In terms of what needs to be done, McGuinness is quite clear. For starters, he says, we need to immediately and urgently deal with the overstaffing right across the civil service and government departments.

Would he identify specific areas?

"I could be lazy and say the HSE and walk away. And I say that with the greatest respect for Mary Harney, because I think she's there trying to do a good job and I believe she inherited a situation. But, in fact, I believe it's right across the civil service and government departments," he says.

In fact, not only are there many people in the government sector who don't have a function, there are many who don't even know what their function is, he says.

In terms of a business strategy, he recognises that the vast programme of redundancies he believes is necessary presents a major difficulty.

The downsizing of the government sector to deal with the realities of the current turnover of Ireland PLC is the obvious strategic solution to the problem, but there is a big but.

"You have to look at the greatest cost of all within any of the government cost centres, and that is labour. But if you try and adopt that strategy, you can't do it."

This is because no government, thus far, has had the balls to take on the unions and so overstaffing levels

have built up over the years. McGuinness believes that the figure of 8,000, allegedly floated by an anonymous group of civil servants as the number of jobs that could be cut from the government sector, is probably an accurate figure.

To show that he has the courage of his convictions, McGuinness says that he has raised the issue of overstaffing in his own department as part of discussions about planned cutbacks there.

More urgent still, he believes, is to change the nature of employment contracts in the civil service, to move away from the idea of a guaranteed permanent and pensionable job for life that you cannot be removed from.

He suggests, among other things, that people should be employed on a contract basis. All he is really saying is that civil servants should be subject to the same rules as you and me.

After all, as McGuinness points out, they wanted equivalence with the private sector and with that right comes responsibilities, too.

"I don't know what's extraordinary about this," he says. "We paid benchmarking. They got that, and more, and yet their responsibilities and work ethic hasn't changed at all. If you want to be like the private sector, that's the challenge. Welcome aboard, and I don't see anything wrong with that."

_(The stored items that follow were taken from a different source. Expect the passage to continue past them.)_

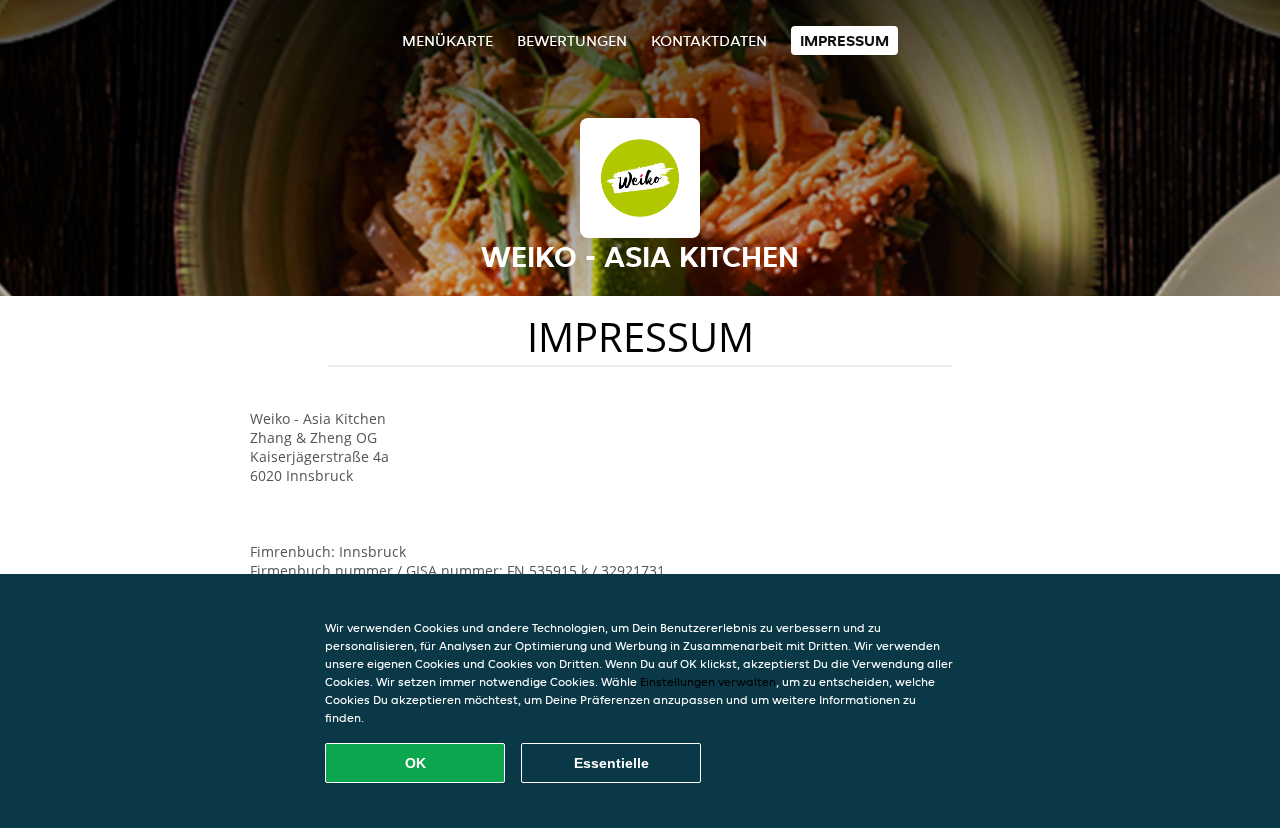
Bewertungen (572, 40)
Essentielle (611, 763)
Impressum (844, 40)
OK (415, 763)
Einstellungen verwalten (708, 681)
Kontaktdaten (709, 40)
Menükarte (447, 40)
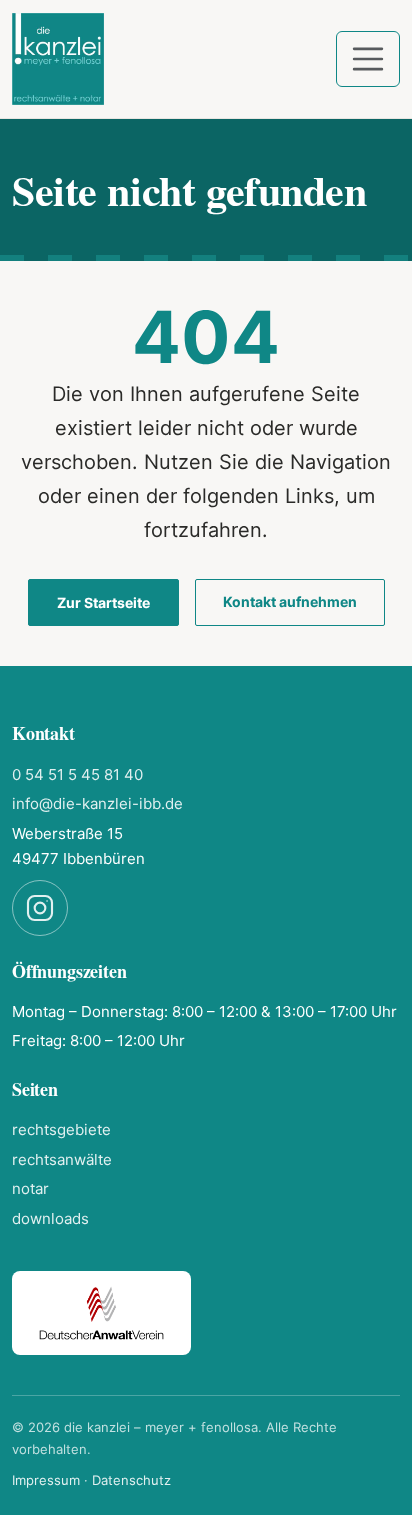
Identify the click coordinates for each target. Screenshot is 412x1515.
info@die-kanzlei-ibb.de (97, 803)
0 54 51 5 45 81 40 (77, 774)
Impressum (46, 1480)
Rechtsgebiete (61, 1129)
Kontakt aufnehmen (290, 601)
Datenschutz (131, 1480)
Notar (30, 1188)
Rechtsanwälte (62, 1159)
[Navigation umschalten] (368, 59)
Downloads (50, 1218)
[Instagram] (40, 908)
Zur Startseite (103, 602)
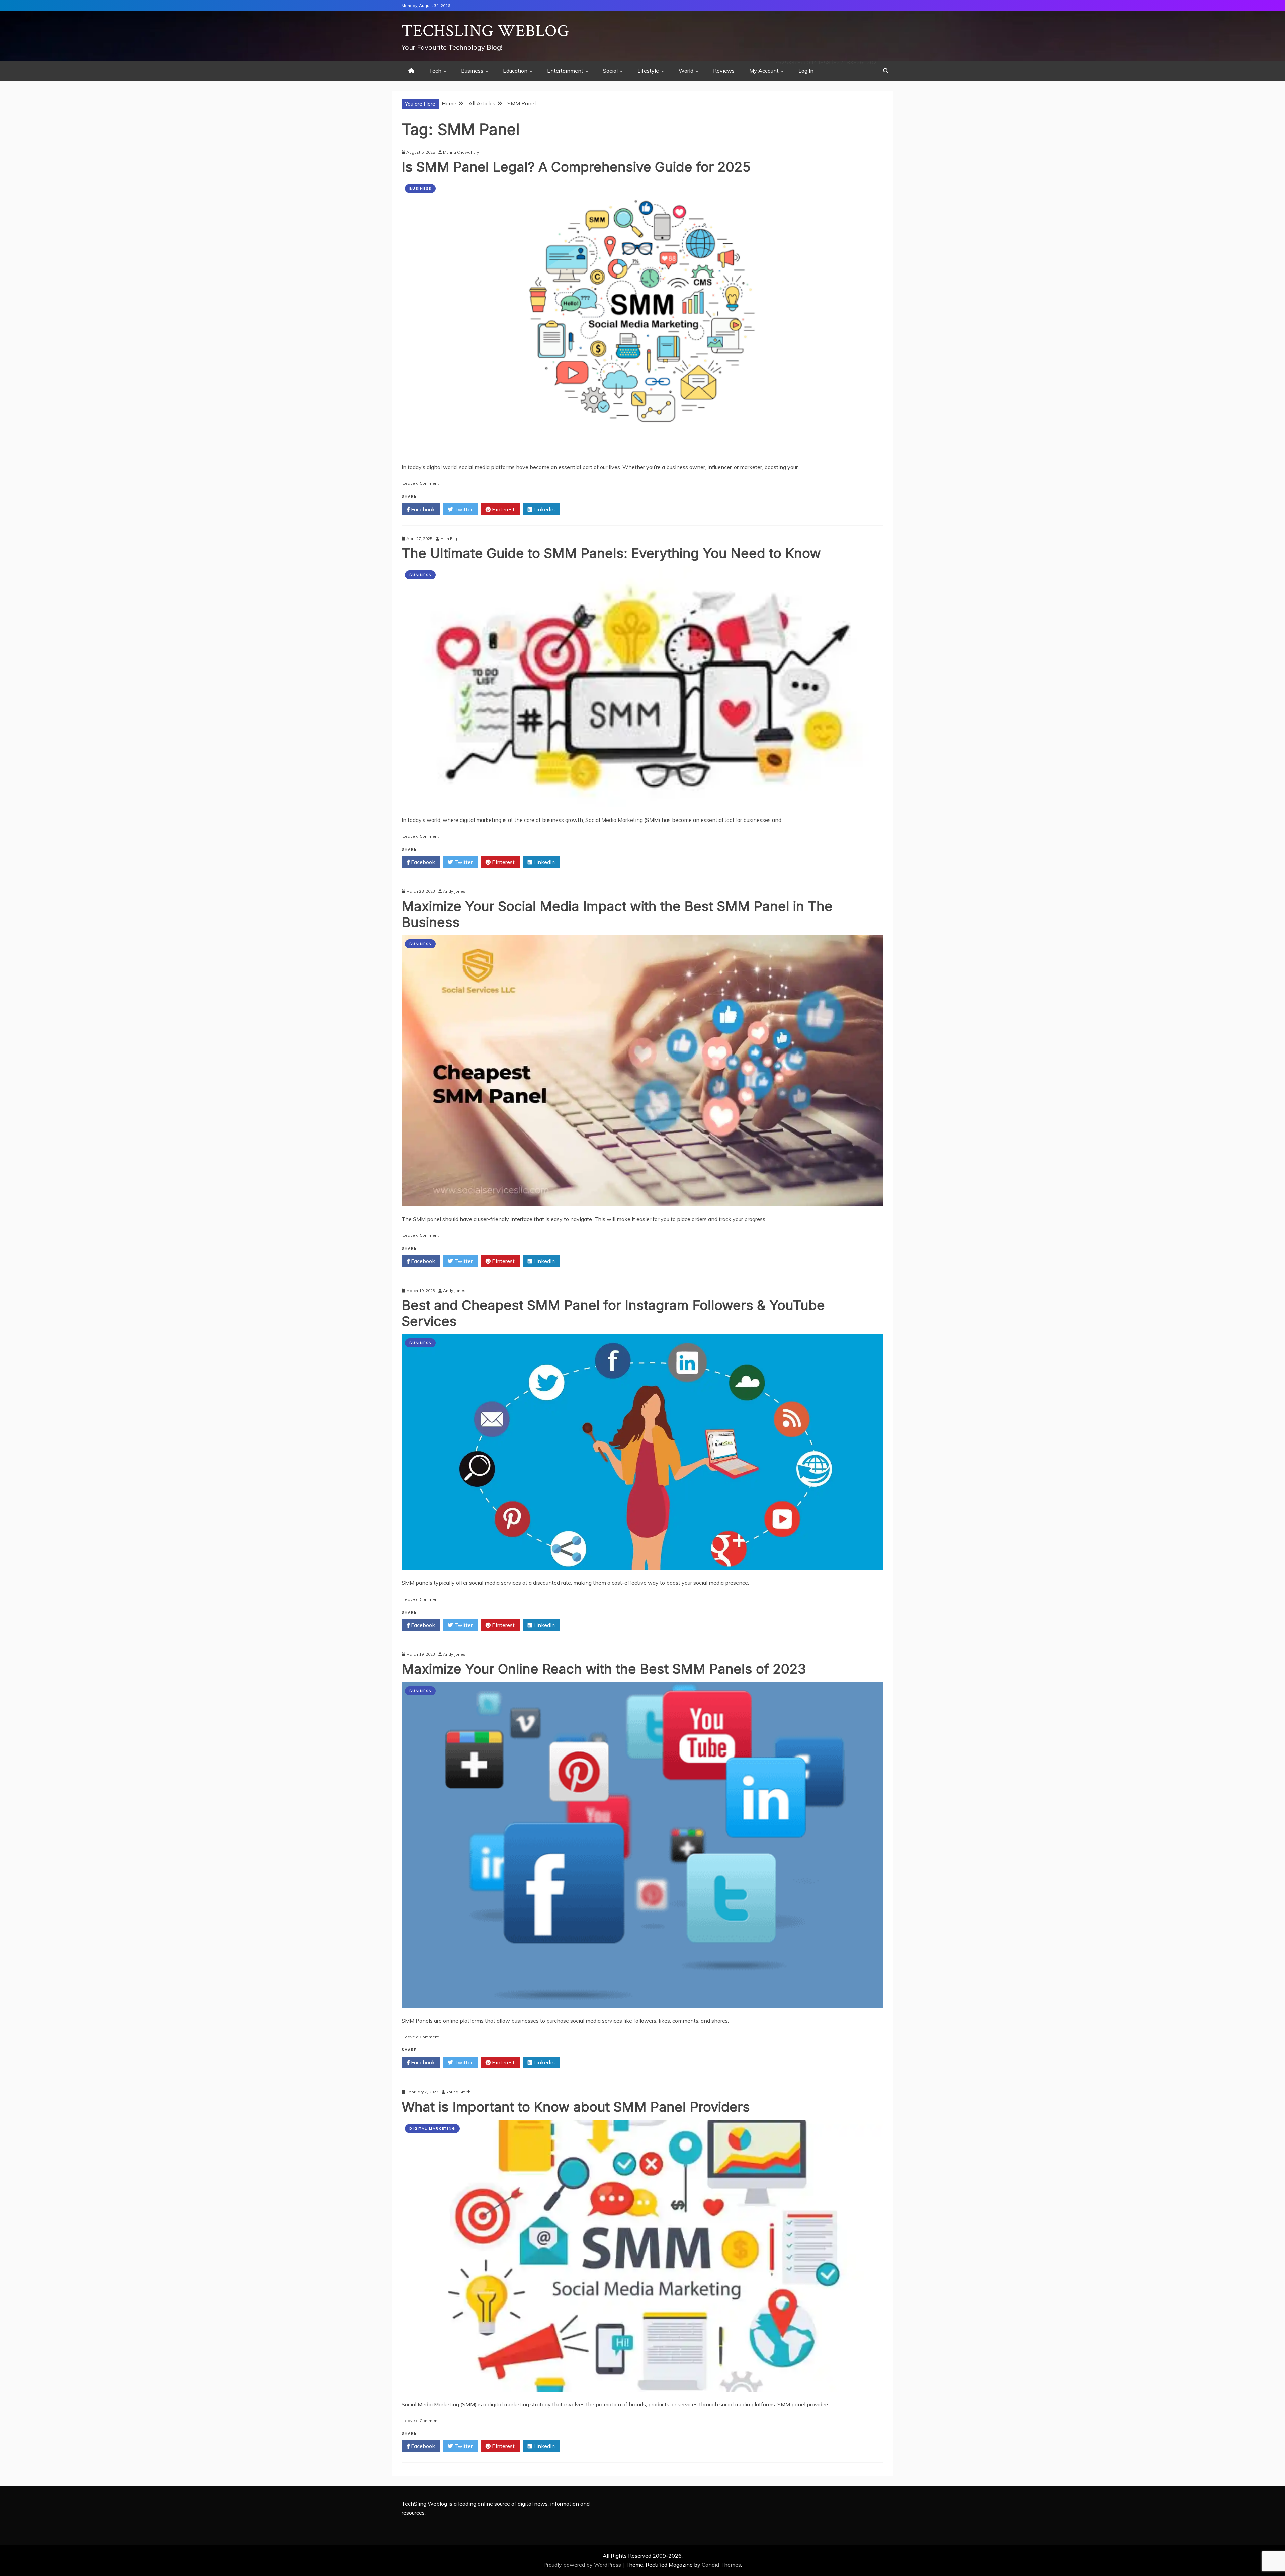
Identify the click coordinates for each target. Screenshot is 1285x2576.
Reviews (724, 70)
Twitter (463, 509)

Furthermore, he points out, "what you're spending every day of the week is money that is hard earned by Irish people. You have a duty to them that we get value for money, that we spend it in an honest and diligent way".

It is important to point out, too, that McGuinness is not just bashing the civil service. It is clear from talking to him that he believes in the civil service and believes that there are very many bright and hard-working people in there.

But he also believes that the systems and the environment in which they operate do them no favours. While he admits that the civil service can tend to be cautious in its outlook and in the advice it offers the Government, he concedes that "maybe too many risk-takers like me would be bad for the country".

McGuinness could be regarded by some people as a very dangerous man. He is a guy with a big idea; a man with a vision.

That in itself could be reason enough for the vested interests of the status quo to crucify him.

He is also that rare gem: a politician who is not trying to please all of the people, all of the time.

He is taking the considerable risk of scaring many important people in order to tell his truth, a truth he sees as blindingly obvious. He is, in a sense, a true public servant.

We can only hope he isn't silenced, that he starts the debate he wants to start.

"I wasn't elected to wear a straight-jacket," he says. "I was elected to make a contribution."

The thing about men with big ideas is that, while they can get into all kinds of trouble in the short term, history tends to judge them very kindly. Let's hope we and John McGuinness's colleagues have the wisdom to recognise and appreciate his contribution now, and not just later.